(Work required) Set down every entry exactly as it was written.

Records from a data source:
-- Opening Marker --

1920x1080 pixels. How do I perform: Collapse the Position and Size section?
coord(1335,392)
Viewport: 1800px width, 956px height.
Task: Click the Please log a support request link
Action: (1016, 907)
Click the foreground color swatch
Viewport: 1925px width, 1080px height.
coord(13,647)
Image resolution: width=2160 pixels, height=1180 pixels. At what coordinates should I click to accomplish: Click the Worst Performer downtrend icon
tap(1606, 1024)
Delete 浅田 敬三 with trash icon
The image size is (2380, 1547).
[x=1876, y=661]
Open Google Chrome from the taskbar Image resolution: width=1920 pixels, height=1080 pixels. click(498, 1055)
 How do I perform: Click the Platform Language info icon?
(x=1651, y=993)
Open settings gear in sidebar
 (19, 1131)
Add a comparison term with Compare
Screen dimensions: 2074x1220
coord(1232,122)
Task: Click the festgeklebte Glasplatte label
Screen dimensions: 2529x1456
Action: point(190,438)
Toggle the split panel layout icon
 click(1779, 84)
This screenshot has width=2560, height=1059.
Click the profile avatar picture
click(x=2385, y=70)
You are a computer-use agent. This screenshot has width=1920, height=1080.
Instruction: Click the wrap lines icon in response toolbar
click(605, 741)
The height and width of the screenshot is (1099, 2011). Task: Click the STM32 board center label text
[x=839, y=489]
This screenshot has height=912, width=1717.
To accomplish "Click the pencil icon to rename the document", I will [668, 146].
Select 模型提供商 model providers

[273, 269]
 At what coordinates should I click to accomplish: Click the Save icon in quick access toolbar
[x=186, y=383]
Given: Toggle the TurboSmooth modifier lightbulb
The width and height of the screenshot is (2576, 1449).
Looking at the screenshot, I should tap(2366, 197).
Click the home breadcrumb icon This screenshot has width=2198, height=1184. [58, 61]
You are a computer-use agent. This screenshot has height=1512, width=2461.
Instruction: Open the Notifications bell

-- Closing Marker --

(Written solution)
1920x1080 pixels. How do I perform: Collapse the Position and Size section?
coord(1335,392)
Viewport: 1800px width, 956px height.
Task: Click the Please log a support request link
Action: (1016, 907)
Click the foreground color swatch
Viewport: 1925px width, 1080px height.
coord(13,647)
Image resolution: width=2160 pixels, height=1180 pixels. At what coordinates should I click to accomplish: Click the Worst Performer downtrend icon
tap(1606, 1024)
Delete 浅田 敬三 with trash icon
The image size is (2380, 1547).
[x=1876, y=661]
Open Google Chrome from the taskbar Image resolution: width=1920 pixels, height=1080 pixels. click(498, 1055)
 How do I perform: Click the Platform Language info icon?
(x=1651, y=993)
Open settings gear in sidebar
 (19, 1131)
Add a comparison term with Compare
Screen dimensions: 2074x1220
coord(1232,122)
Task: Click the festgeklebte Glasplatte label
Screen dimensions: 2529x1456
Action: point(190,438)
Toggle the split panel layout icon
 click(1779, 84)
This screenshot has width=2560, height=1059.
Click the profile avatar picture
click(x=2385, y=70)
You are a computer-use agent. This screenshot has width=1920, height=1080.
Instruction: Click the wrap lines icon in response toolbar
click(605, 741)
The height and width of the screenshot is (1099, 2011). Task: Click the STM32 board center label text
[x=839, y=489]
This screenshot has height=912, width=1717.
To accomplish "Click the pencil icon to rename the document", I will [668, 146].
Select 模型提供商 model providers

[273, 269]
 At what coordinates should I click to accomplish: Click the Save icon in quick access toolbar
[x=186, y=383]
Given: Toggle the TurboSmooth modifier lightbulb
The width and height of the screenshot is (2576, 1449).
Looking at the screenshot, I should tap(2366, 197).
Click the home breadcrumb icon This screenshot has width=2198, height=1184. [58, 61]
You are a computer-use agent. This screenshot has height=1512, width=2461.
Instruction: Open the Notifications bell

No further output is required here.